Too much

I'm sorry for a negative post but I just feel like I need to off load a bit. Feeling a bit down and overwhelmed today.

I went for an appointment this morning. I felt quite heightened and was finding the waiting room a bit much as it was quite busy. Got called through for the preliminary part of my appointment. They took me to a different room than usual which threw me off a little. Went back to the waiting room. Then got called again. Was a bit confused as it was the same person. My confusion was right as he then told me my appointment has been cancelled (20 minutes after it was supposed to have started). The person had called in sick - I know this can't be helped but surely they should have this information before appointments are due to start. There was then a big conversation between this guy and the receptionist about rebooking the appointment whilst I'm just stood there. Eventually she said that they would let me know so I don't even have a solid solution. I left trying not to cry. I know these things are a part of life but I find it so difficult.

Not helped by a difficult week. Found out I'd been getting some social stuff wrong at work for a while but I hadn't been told so I didn't know there was an issue. I got quite upset about it which they did seem understanding about but as we were stopping for Christmas, it can't be dealt with until January and I'm now stuck in a loop going round and round about it. I obviously don't want to have a negative impact on others but I'm also not doing that intentionally so I'm worried about how it is going to be resolved.
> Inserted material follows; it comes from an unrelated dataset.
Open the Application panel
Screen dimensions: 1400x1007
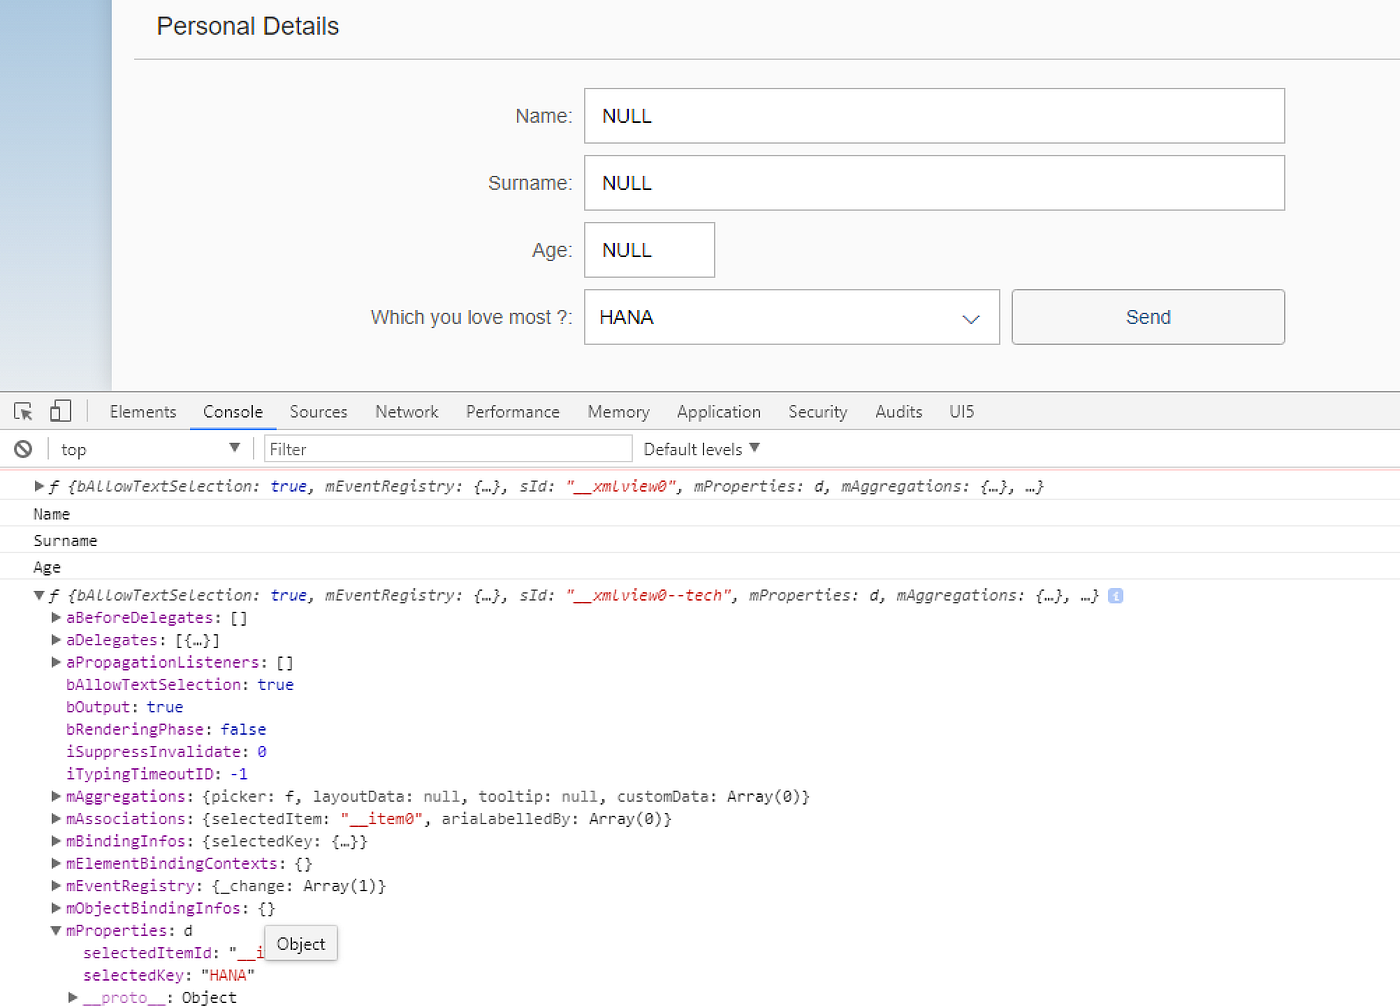pos(718,411)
I'm also worried about Christmas. It's going to be different this year and a lot more people. Neither of these are things I do well with. I really need to get everything sorted but I'm struggling with the motivation.

I think my mood has been quite low recently which isn't helping any of these things. It's put me in a bit of a slump that I'm struggling to get out of. Right now I'm just having a bit of a "I really hate autism" moment.
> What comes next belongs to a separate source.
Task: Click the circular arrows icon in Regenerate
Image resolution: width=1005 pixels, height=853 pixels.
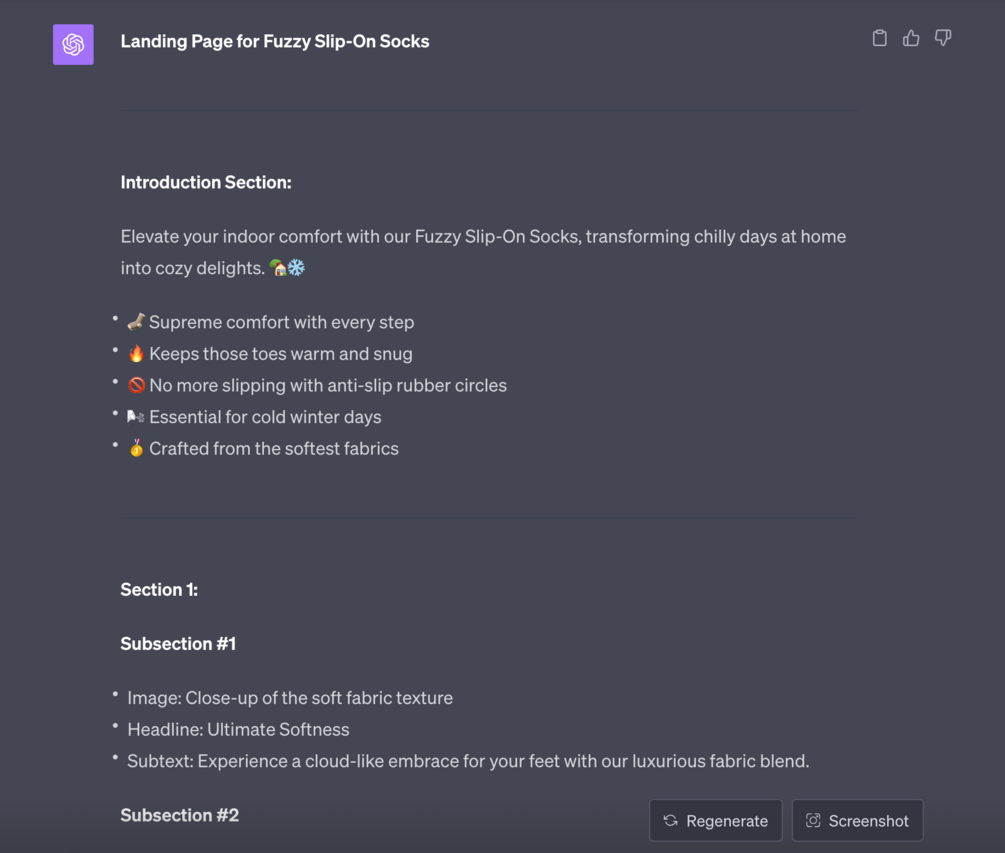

  • This leads me with an unknown and lots of what ifs. Will it be convenient with work? Will they remember to rebook it? What do I do if it doesn't get rebooked. How long do I give them to rebook it - particularly with it being Christmas?

    I hate when this happens, the uncertainty is horrible. In these situations I've taken to asking "How long should I wait before contacting you again if I don't hear from you?". That way I know that I can contact them in a week or whatever if I've heard nothing, otherwise I'm left hanging wondering what the acceptable time to wait is.
    Also if it's a large company they often have their own policies specifying their response time so when you contact them again you can start off with "I was told I should contact you again if I'd not heard anything in 2 working days" or whatever.
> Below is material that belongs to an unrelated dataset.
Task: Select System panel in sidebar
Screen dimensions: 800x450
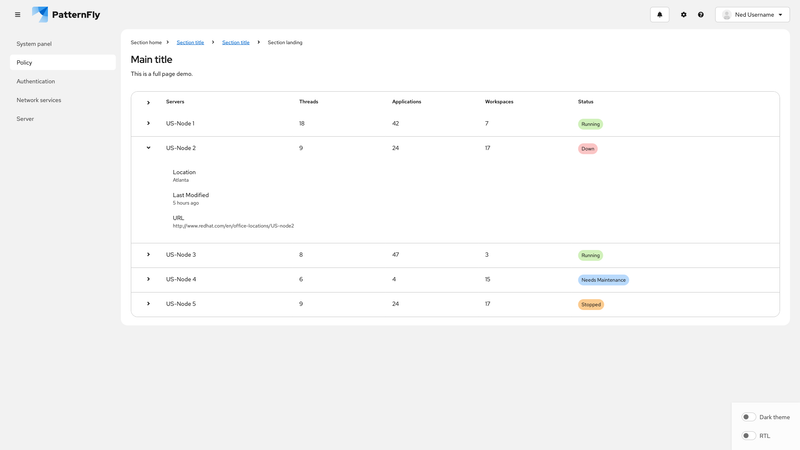Action: coord(34,44)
  • I heard on the radio the other day that farmers used to start their "new year" in spring.  Makes more sense to me to do so.  From a perspective physiologically about daylight and stuff that makes sense to start it at winter solstice.  In respect of regeneration of plant growth then early spring.  Every moment is the start of another journey around the sun.  So when thought about that way there are an infinite number of opportunities to start afresh.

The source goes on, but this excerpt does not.